By Javier Rodriguez March 30, 2012 from Mexico City

 A social movement without a history is like life with no water and air, like night without stars.

 We are now 31 days away from celebrating May 1st International Workers Day in Los Angeles. From any rational logical perspective, a successful May Day 2012 mobilization will place the issues of the 99% as well as immigration reform and legalization for the country’s large undocumented immigrant community on the front burner, before and after the November presidential elections. To be clear, success on May 1st unequivocally means, tens of thousands or even hundreds of thousands on the streets of downtown LA and in cities throughout the country. Then and only then will this social movement create a significant political groundswell of the people to not only partake in the defeat of the ultra conservative Republican block, but also augment the public pressure on Congress and the White House, demanding real solutions to the mega problems faced by the overwhelming majority of Americans, including the large immigrant community.

 The last time we had an upsurge of massive street power nationally was in 2010, when 200,000 people, mostly Latinos, marched on Washington D.C. demanding immigration reform. Forty days later, on May 1st , over ¼ million people marched in downtown LA on the same issue and against Arizona’s SB1070. Subsequently, for thirty days straight, the City of Phoenix saw continuous protests and on May 30th over 100,000 people marched 7 miles in sweltering heat to the State Capitol, to also demand a stop to the anti immigrant legislation.

 However, today, as in 2009, the LA movement is deeply divided and if the efforts now being made to crystallize unity of all the forces fail, once again, we may be on the path to political disaster. What’s at stake in real human terms means the welfare of the millions of Americans and setting the cannons of the people on taking down Wall Street.

Differently though from that dreadful year’s political crash, serious attempts for unification are taking place and optimistically then present to the people and the media a united front. On that point today, there is conversation and debate involving some of the forces, coalitions and labor, but with time racing fast against the clock, it is imperative that a meeting be convened as soon as possible, on the first week of April, inviting all the point persons of this movement, including the new players, the horizontals. If this summit materializes and the spirit and goodwill is there to change the political panorama, the proposed venue may become the qualitative leap the social movement needs to reach an agreement to move together on May Day, as one. With all the media activists already on board, immediately thereafter, the historical announcement that unity has been agreed, can be made to the press and to the people of Los Angeles. Trust me, the photo and the video shots on the news of all the organizers unified into one broad coalition will send a highly positive message to the community, the organizations, schools, churches,  and the press. This in turn will intensify the grass roots and rank and file outreach and organization in all corners of LA County and beyond.

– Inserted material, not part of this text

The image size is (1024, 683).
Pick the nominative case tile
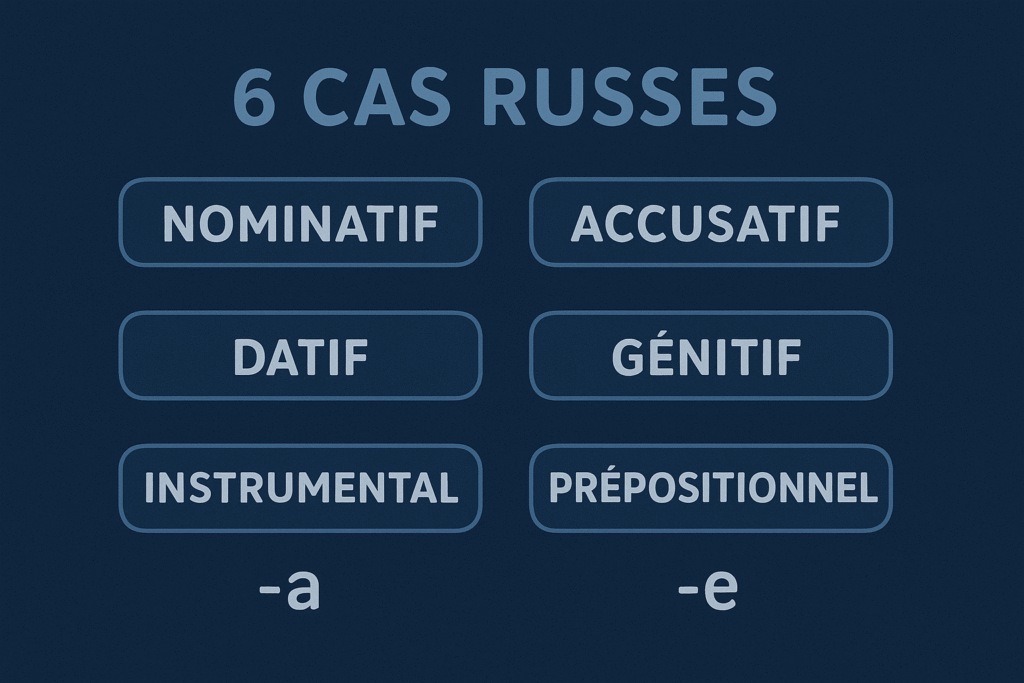point(300,222)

Through the progressive and mainstream mass media as well, the message of unity will reach millions of people, not just here but also nationally, setting forth in motion, the building of the momentum and favorable public opinion for -as Occupy Wall Street has coined it- “A Day Without the 99%” and I will add “Without the 11.8 Million undocumented Immigrants”  on May Day 2012. With some variances, this is the way we have done it in the past and it works and hopefully this time around, we can consolidate a permanent unified city wide coalition.  

Lastly, for your information and analysis, by next week I will be completing a brief historical narration of the political divisions in the immigrant rights movement since 2005 to 2008, but focusing on the year 2009 to the present quagmire. To say the least it will be interesting and polemical, ZAZ.

Respectfully, Javier

Javier Rodriguez is a long time activist in LA’s social movement, particularly Latino politics, has been active in the field of immigrant rights since 1971, with 22 years as a rank and filer in labor, he is also an independent journalist, a media and political strategist, and today is presently with the Dec 12 Coalition and Occupy LA.